They're getting a ton of reflections and near-wall-ish-ness that isn't super super but you can manage this to various degrees. 

 

You are a uni student so any solution needs to be a bit ghetto. Also you are a uni student so the parts and bits you need to make, test or develop anything are usually only a lab away.

 

Put them up, move them off the back wall and give them some room from the sides too. Experiment with tip in relative to where you it. 

 

Isoacoustics stands are nice if you can find them at ghetto second-hand student money otherwise just make your own out of anything you find off Gumtree or in scrap material, two Ikea bamboo slabs and a rattle can 'o' whatever colour you like. 

 

A DAC should you need one is a $100 problem. Bluetooth is a not excellent way to get tunes to a DAC though it can be made not to suck terribly, or just get an old PC to run something that'll get your tunes to your machine. There are DACs that will do this natively and handle all the 'make it sound better' stuff you'd need. Which DAC? The one that does what you need and is for sale in the classifieds will sound infinitely better at whatever price it's going than something functionally identical, is new and costs twice as much. 

 

Getting your speaker placement and room response sorted will slaughter anything a DAC can do for you at your funds. 

 

If you want to be a super uni student and are either in engineering or know someone that is, go nick (temporarily) a calibration microphone, measure your room response, pump that s*** into a PC and do some room correction. Results will be night and day. Some of the best s'ware for this was developed by uni students. Be an awesome uni student.

 

It's solveable. You'll be fine.

Posted
9 minutes ago, Andre28 said:

Moving from bluetooth to a Laptop > Dac > Amp setup will certainly help. Even something like a Dacmagic 100 or the Schiit modi (which is probably better) plugged in via usb from your laptop would be a big step up from bluetooth.
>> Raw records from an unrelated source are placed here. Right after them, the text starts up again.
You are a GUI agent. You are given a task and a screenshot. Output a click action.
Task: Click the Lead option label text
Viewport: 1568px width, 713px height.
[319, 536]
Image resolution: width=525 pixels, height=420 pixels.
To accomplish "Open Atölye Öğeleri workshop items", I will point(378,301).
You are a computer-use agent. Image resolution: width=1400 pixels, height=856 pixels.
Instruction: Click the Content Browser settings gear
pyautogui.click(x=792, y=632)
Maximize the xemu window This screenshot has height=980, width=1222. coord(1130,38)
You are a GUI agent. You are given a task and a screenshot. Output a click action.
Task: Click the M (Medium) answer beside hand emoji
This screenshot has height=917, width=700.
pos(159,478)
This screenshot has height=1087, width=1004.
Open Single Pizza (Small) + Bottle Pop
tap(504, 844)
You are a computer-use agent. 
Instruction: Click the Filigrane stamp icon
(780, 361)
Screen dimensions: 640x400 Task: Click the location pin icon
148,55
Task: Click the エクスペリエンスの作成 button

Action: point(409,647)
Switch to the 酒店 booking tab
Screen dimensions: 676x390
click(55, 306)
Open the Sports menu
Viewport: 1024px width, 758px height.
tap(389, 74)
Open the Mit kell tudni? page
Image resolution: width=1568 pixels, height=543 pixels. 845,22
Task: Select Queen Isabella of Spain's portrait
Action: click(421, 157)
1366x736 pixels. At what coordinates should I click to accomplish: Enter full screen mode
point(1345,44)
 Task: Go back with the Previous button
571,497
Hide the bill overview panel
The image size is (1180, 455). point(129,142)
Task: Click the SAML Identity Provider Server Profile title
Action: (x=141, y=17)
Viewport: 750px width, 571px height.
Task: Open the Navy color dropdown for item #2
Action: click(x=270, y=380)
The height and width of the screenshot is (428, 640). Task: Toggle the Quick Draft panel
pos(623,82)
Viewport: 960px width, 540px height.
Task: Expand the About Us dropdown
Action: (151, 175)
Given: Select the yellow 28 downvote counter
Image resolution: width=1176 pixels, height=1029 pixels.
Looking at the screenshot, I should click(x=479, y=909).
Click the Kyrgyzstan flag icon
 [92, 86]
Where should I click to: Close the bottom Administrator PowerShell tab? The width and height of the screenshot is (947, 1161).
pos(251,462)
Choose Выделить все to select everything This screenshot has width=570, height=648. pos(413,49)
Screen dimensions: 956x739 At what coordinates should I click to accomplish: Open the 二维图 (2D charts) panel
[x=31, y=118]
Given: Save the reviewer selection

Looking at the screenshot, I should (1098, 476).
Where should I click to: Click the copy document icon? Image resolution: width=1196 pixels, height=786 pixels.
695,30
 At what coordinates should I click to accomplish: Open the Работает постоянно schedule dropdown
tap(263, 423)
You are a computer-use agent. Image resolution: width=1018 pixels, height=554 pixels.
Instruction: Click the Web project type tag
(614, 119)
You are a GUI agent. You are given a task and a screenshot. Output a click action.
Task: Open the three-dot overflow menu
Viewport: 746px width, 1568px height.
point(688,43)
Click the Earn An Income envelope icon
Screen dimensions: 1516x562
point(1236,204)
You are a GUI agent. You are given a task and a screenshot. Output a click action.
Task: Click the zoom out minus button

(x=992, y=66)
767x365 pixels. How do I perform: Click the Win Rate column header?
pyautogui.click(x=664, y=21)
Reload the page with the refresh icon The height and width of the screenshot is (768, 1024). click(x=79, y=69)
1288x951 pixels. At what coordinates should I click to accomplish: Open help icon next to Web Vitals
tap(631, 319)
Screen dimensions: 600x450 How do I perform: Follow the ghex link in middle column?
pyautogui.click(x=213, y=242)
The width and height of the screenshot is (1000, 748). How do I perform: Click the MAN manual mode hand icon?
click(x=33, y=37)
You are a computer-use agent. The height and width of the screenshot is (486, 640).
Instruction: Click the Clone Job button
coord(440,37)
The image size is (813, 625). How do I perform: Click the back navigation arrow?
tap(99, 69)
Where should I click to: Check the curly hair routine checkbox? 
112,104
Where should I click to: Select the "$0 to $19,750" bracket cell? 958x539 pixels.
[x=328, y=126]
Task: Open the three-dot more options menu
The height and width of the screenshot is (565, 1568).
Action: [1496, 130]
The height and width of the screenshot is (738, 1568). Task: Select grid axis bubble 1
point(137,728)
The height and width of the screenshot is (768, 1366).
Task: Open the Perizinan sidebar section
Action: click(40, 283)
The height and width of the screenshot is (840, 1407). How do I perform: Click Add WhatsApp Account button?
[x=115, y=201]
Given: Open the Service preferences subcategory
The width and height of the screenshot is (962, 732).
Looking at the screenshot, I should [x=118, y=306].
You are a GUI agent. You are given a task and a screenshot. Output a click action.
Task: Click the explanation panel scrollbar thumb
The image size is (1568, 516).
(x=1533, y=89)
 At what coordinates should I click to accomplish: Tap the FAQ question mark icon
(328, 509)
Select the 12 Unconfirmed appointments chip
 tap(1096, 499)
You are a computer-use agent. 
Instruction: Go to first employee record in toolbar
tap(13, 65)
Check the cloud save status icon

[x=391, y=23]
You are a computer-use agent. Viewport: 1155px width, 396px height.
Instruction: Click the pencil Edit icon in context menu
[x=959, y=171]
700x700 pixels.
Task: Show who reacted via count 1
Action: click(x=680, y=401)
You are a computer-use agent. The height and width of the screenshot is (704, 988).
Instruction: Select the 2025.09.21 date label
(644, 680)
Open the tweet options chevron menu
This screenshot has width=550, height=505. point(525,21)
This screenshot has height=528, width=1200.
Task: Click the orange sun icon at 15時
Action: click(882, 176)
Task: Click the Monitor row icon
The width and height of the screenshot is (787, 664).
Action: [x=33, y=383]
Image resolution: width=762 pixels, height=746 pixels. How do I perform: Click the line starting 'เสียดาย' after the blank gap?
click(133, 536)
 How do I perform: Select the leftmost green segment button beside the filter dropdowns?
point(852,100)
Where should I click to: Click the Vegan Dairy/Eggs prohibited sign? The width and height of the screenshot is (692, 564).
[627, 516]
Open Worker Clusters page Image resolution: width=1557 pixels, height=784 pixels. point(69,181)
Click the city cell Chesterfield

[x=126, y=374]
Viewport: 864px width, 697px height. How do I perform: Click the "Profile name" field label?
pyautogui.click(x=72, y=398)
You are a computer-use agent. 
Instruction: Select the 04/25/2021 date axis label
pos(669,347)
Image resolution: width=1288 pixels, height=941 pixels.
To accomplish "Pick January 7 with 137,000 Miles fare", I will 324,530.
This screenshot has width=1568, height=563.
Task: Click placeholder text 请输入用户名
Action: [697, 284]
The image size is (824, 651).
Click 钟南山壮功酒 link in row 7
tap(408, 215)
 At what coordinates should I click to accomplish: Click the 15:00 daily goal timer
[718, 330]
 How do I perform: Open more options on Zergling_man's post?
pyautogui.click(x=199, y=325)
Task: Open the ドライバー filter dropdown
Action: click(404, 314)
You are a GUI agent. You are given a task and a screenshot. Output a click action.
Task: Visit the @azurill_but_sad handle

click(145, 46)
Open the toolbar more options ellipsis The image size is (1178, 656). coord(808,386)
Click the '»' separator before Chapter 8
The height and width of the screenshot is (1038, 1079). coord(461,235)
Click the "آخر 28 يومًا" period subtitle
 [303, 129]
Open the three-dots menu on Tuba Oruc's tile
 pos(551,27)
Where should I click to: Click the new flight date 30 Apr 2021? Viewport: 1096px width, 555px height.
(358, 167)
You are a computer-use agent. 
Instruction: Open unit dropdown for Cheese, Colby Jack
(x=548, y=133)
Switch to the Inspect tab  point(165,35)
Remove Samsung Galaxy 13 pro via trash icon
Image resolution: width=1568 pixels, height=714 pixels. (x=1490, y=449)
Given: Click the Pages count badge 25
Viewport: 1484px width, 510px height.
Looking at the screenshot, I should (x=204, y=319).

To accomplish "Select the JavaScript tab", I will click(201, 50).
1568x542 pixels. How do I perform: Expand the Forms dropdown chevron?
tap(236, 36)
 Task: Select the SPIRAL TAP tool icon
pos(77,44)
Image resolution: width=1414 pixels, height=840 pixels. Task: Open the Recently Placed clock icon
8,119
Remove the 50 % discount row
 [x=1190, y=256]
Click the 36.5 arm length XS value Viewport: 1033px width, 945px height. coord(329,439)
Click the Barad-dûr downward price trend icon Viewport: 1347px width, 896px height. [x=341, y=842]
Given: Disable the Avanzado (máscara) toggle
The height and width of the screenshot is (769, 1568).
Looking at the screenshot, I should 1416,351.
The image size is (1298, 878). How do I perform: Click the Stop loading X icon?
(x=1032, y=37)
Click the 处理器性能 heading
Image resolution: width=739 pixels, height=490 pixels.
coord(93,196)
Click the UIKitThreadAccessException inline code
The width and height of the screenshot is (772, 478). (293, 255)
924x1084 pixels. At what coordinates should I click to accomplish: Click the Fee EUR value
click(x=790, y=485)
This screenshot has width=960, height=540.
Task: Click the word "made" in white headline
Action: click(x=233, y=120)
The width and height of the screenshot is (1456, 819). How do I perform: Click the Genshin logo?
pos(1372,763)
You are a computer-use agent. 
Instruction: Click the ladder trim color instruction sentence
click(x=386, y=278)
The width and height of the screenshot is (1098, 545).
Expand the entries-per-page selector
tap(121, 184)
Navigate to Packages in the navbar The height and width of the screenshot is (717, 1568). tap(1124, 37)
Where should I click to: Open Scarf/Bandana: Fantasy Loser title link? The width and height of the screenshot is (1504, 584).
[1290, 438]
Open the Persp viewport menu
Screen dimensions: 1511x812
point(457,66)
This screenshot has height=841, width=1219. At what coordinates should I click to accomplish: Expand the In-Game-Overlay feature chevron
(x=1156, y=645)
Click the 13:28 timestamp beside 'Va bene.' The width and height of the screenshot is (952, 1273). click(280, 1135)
This is what I would have suggested. Two things would be to upgrade your source (laptop into schiit modi/modius) AND to experiment with room position and look at dedicated stands or at least shelf-top stands if you wish to keep them in there current position.

 

Good luck!

Posted
2 hours ago, Ollie_H_ said:

Alright everyone, I'm back once again with more painful beginner questions . Ive finally secured a really nice pair of book shelf speakers (Yamaha ns-b750) and amp (Yamaha AX-590). When I bought the speakers off this guy, he played them and they sounded AMAZING. Now that I've taken them home they just don't sound as punchy and rich. And yes I know cabling, wiring, room size, speaker placement, different amps, sound diffusion etc all make a difference to how a set up sounds. BUT, I mean they sounded like different speakers.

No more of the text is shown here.